It’s common practice in executive search for recruiters to send out “success emails” following the placement of a candidate. The purpose of these emails is simple: to alert colleagues, past clients, and also potential clients that you or your firm just completed a search. It’s a PR announcement that doubles, in this sense, as a marketing mechanism. It’s a smart practice.
The problem that many recruiters run into, however, is that they blindly send these emails out to all of the contacts in their network—even if the placement they’re announcing isn’t relevant to that particular contact.
The truth is, it’s not the news itself that’s important. What’s important is that you share it with the right people. It’s better, for this reason, to be targeted and purposeful in your success mailing outreach. Here’s why—and how you can do it correctly.
Sending personal announcements to your entire contact list amounts to spamming.
Receiving spam, as we all know, is annoying. But in the executive search world, it can also be damaging. For example, I’m the CEO of a software company. We’re growing, which means I hypothetically might be in the market for executive recruiting services. Yet I don’t need to see announcements from recruiters who’ve made placements for manufacturing companies; that’s not relevant to me. In fact, when I do see those unrelated announcements, it actually pigeonholes the sender in my mind as operating in a specialty irrelevant to me.
By mass emailing in this way, you as a recruiter are cementing in the minds of your recipients that you likely conduct your business in the same way you send your emails: without discretion or care. As the potential client, I become less likely to solicit the services of your firm in the future, and I’ll probably unsubscribe to your emails.
Instead, try sending success emails only to specific, targeted contacts.
You should begin compiling this list at the research stage of a given search. It starts with companies where you might find good candidates for the role in question. (These are your Target Companies.) You’ll use this list, initially, to find people who do the job you're trying to fill (marketing execs for a CMO role, for example). This list can be comprised further by competitors, leaders in an industry, up-and-comers. The key thing is it’s comprised first by companies, not people.
At the end of your search, you can use your Target List to find the people who hire search firms (hiring managers and C-level executives). You want to notify anyone who might require your services in the future that you’re a relevant option. If you let a CEO know that you placed a CMO at a competitor, for example, that goes a long way to let that CEO know you work in the CMO space.

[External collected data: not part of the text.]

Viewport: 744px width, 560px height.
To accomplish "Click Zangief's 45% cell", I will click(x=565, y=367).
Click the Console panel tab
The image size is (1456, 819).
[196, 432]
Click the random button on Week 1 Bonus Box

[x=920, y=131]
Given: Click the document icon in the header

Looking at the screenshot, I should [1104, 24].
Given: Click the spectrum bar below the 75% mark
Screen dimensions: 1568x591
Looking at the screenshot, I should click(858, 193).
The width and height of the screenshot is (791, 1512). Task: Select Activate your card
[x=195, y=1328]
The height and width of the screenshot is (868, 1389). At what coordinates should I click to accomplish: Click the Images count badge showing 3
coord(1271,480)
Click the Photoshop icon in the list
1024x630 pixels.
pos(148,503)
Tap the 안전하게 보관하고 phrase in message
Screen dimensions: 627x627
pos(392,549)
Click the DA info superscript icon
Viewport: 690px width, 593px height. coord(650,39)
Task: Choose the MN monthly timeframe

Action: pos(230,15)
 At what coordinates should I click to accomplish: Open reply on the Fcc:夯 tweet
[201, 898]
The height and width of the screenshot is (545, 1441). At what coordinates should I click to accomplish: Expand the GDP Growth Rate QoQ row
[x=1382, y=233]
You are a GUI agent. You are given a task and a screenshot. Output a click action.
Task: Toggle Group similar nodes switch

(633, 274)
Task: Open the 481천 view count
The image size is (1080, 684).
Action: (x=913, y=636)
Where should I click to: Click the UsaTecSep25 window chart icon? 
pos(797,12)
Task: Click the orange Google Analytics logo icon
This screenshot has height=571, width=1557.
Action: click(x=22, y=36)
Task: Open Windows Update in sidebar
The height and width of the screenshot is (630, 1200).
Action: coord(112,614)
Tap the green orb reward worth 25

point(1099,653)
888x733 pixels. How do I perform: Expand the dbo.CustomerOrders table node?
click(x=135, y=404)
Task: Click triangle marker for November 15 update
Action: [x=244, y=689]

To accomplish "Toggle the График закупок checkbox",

If this sounds like a difficult, involved process, don’t worry. Compiling this targeted list is easy with the right tools. If you’re using Clockwork, for example, your list of relevant Target Companies from your search can be used to access your database and easily build that list of marketing targets.
It’s always better to be purposeful and personal.
The reason, of course, that so many in our industry send success emails to everyone in their contact lists—and often by way of boilerplate templates—is because it just seems easier that way. But the bottom line is, the benefits of putting in the extra work to personalize these success emails far exceed the benefits of automation. That’s because:
- You avoid making any of your recipients feel like they’re being spammed.
- You make the experience feel more high-touch.
- It better positions you to leverage past work, which is a critical component of executive search.
Your list, then, should be no more than between 50 to 200 people.
Aiming for a low number of recipients allows you to personalize your message. Furthermore, it helps ensure you’re only reaching out to the right people, which is crucial to the success of the emails themselves.
Your goal in sending out targeted success emails, after all, is not purely for a high number of people to open the emails you send. Rather, your job here is to make yourself known to potential clients and further establish your firm as a leader in the industry.
When you aren’t blasting your whole contact list, you can even go the extra step and personalize the note you send with your announcement. That personal touch goes a long way in the automated world we live in.